Our study was conducted majorly in rural public primary health care facilities where the majority of old adults seek care. For this, opinions expressed by respondents are more likely to be in sync with the aspirations of their communities. Secondly, researchers interviewed a representative sample of respondents, catering for differences in cadre and their experience in providing health services in their catchment areas. This meant that they had a clear understanding of the subject at hand in the context of their communities, making our findings more rigorous. Third, the researchers employed a combination of audio with note-taking, helping us to take note of none verbal aspects from the interviewees and two different people were employed to transcribe same interviews to minimize errors of missing information.

Limitations

As in all qualitative study designs, we could not draw a statistical conclusion on provider notions or obtain quantifiable data on key variables such as knowledge, attitudes and perceptions among health workers. We therefore recommend quantitative follow-up studies to interrogate this subject.

The researchers also note that our study was limited to southern central Uganda, meaning that provider views may not represent the broader national health care work population. For this, nationwide studies are recommended. Finally, the study was limited to public primary health care facilities, leaving out private health facilities and regional and national referral health care facilities that also provide care to old adults.
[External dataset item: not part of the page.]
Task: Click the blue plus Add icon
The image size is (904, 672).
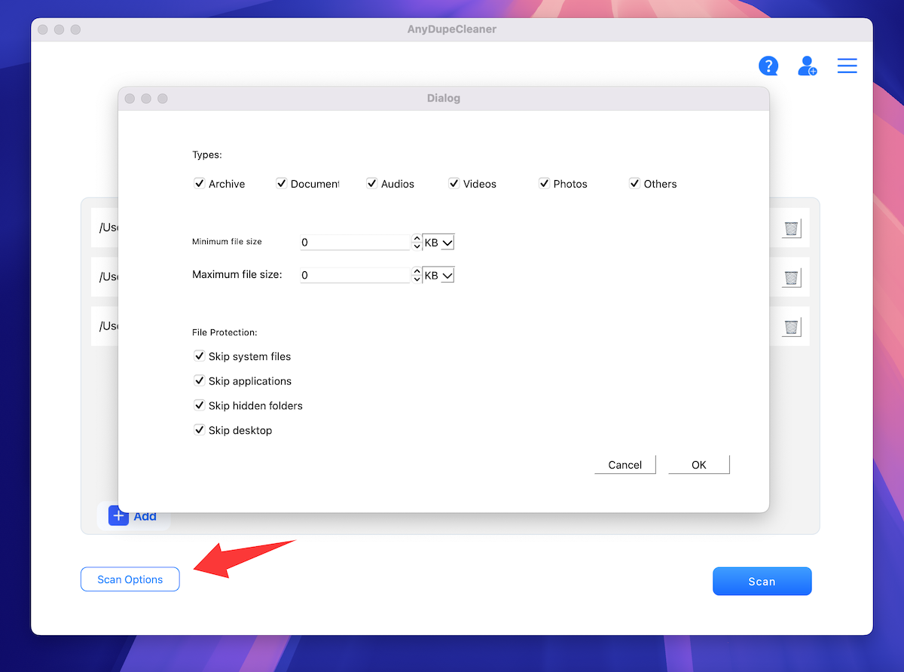Action: pyautogui.click(x=119, y=515)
Conclusion and policy implications

The study revealed that instituting CBGS in Uganda’s primary health care system requires the active engagement of VHTs and local leaders since engaging these critical resources will ensure that the program is accepted and well monitored. Relatedly, policy makers must undertake community sensitization and awareness creation through radio, television, and use of other social, behavioural change communication tools such as posters to promote CBGS. Family members, relatives, and neighbours are a vital resource that policymakers need to engage during the provision of CBGS. However, studies should be conducted to estimate the social-economic implications of engaging them and how the effects can be minimised.